En los Camarones a la vizcaína con arroz ($ 14.900) ocurre algo parecido, aunque el toque de pimentón se hace más evidente y lleva el gusto a un rango más hispano. En un lugar como ese, cargado de costumbres, las sugerencias del chef son la manera de escapar a lo que visto con otros ojos, podría ser el menú del día de la marmota. Ahí apareció un postre: Hojaldre de manzana con helado de vainilla ($ 4.500), láminas no tan delgadas de fruta puestas en timbal y acompañadas de un grato salseo y un helado de calidad. Nada más, sensatez y sencillez aplicada a una cocina hispana nacionalizada, que por lo mismo forma parte del inventario de la culinaria santiaguina.
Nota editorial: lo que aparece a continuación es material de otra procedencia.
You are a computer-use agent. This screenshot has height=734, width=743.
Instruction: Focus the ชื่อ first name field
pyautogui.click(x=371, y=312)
De los vinos: más de 150 etiquetas se suman a una decena de opciones por copas y otras tantas de medias botellas. Cuentan con sommelier –un toque de distinción–, el que más allá de su corrección formal en el servicio, podría ser menos categórico en eso de “tener que tomar” chardonnay con pescado, como lo indicó. Su misión es sugerir, no imponer.

90 puntos de 100 posibles

Especialidad: española, vasca e internacional.
Sommelier: sí.
Accesorios asociados al vino: decantadores, termómetros, vacuvin.
Descorche: $ 6.000 y $12.000 (Premium).
Ideal para: disfrutar en un entorno familiar. Reuniones.
Dirección: Isidora Goyenechea 2900, Las Condes.
Teléfono: 222336507 y 222325800.
Capacidad: 150 personas.
Consumo promedio: $ 25.000
Formas de pago: todas.
Horario: lunes a sábados de 12.30 a 23.00. Domingos de 12.30 a 16.00 horas.